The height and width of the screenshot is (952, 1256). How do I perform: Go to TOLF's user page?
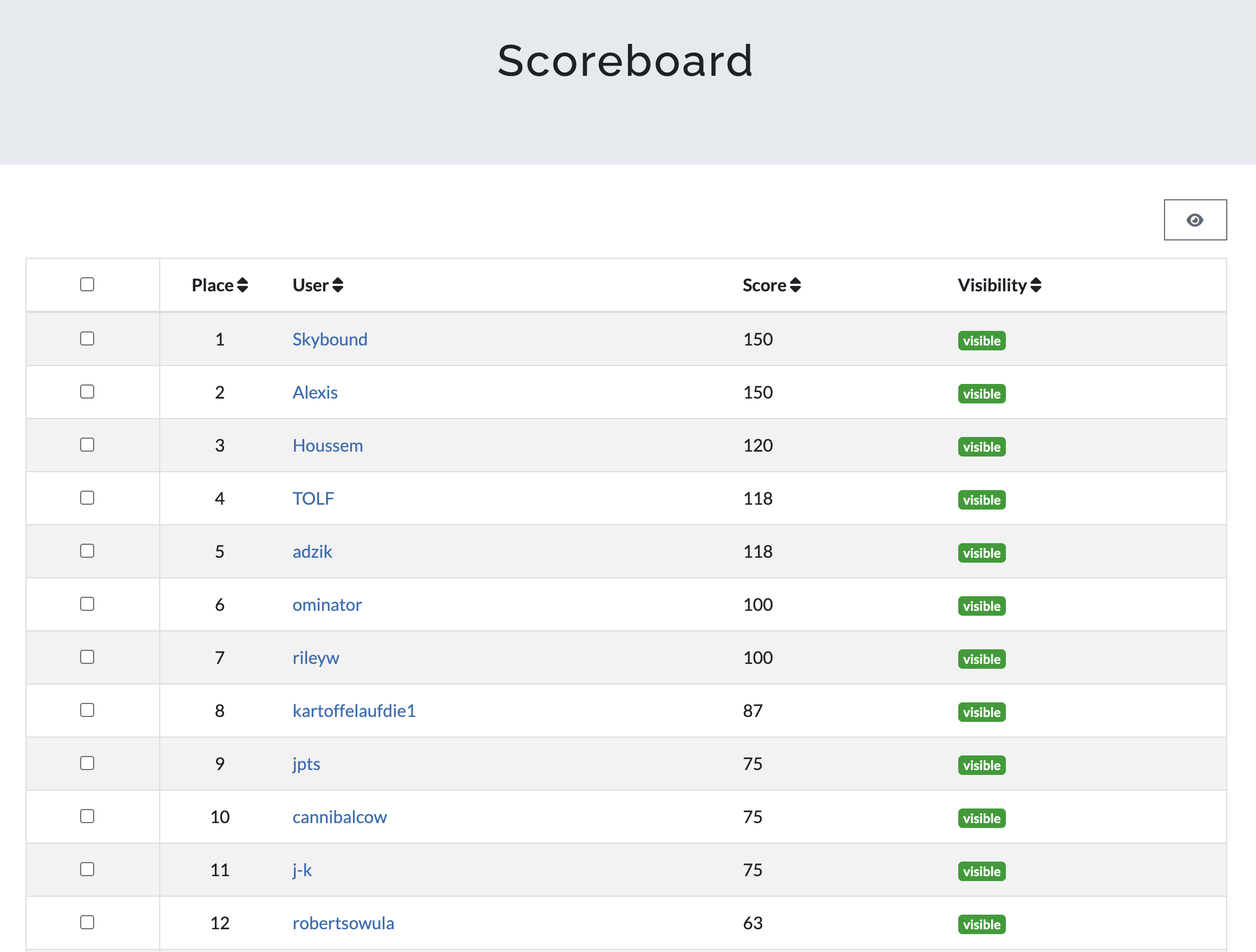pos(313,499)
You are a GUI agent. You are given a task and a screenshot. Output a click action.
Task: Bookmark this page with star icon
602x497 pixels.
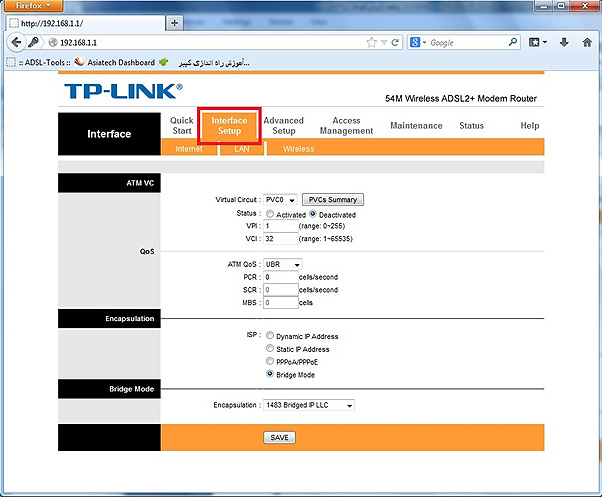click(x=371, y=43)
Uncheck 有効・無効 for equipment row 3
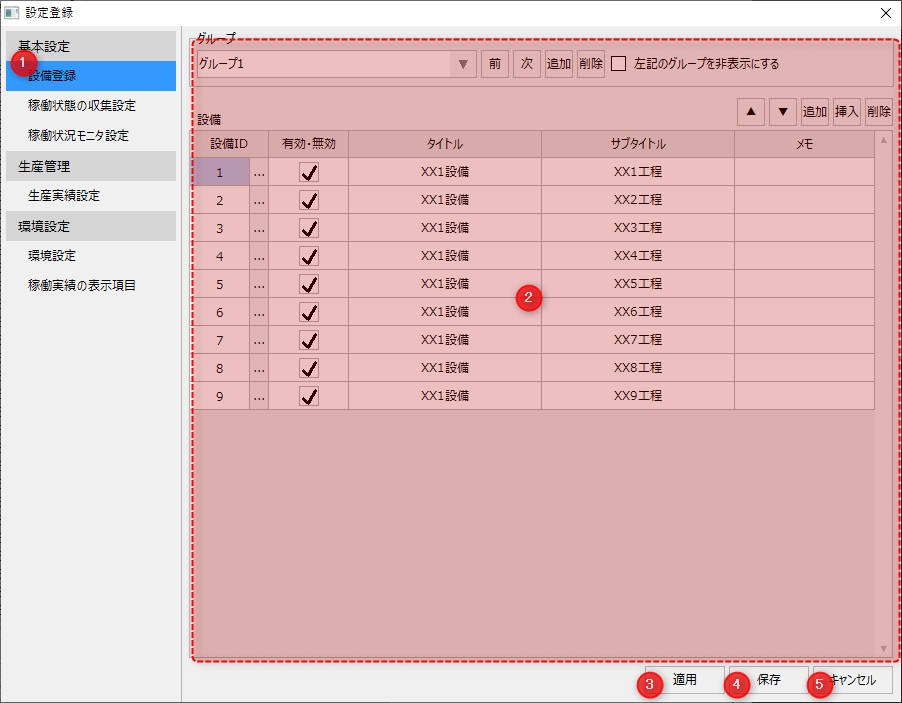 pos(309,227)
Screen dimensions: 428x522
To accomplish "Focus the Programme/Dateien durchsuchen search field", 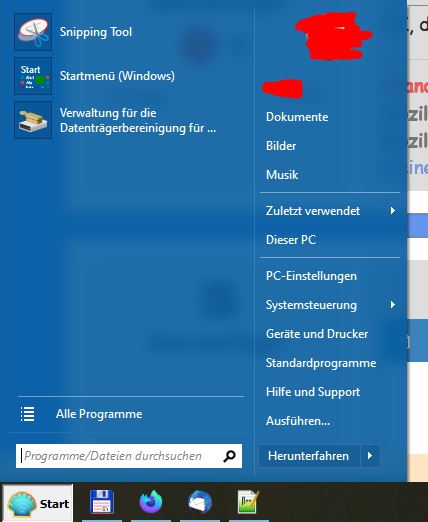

Problem description
Copy exactly the lines that begin at the one containing "Screen dimensions: 428x522" and end at the last line of the records, both included, omitting the pictures.

Solution
Screen dimensions: 428x522
To accomplish "Focus the Programme/Dateien durchsuchen search field", 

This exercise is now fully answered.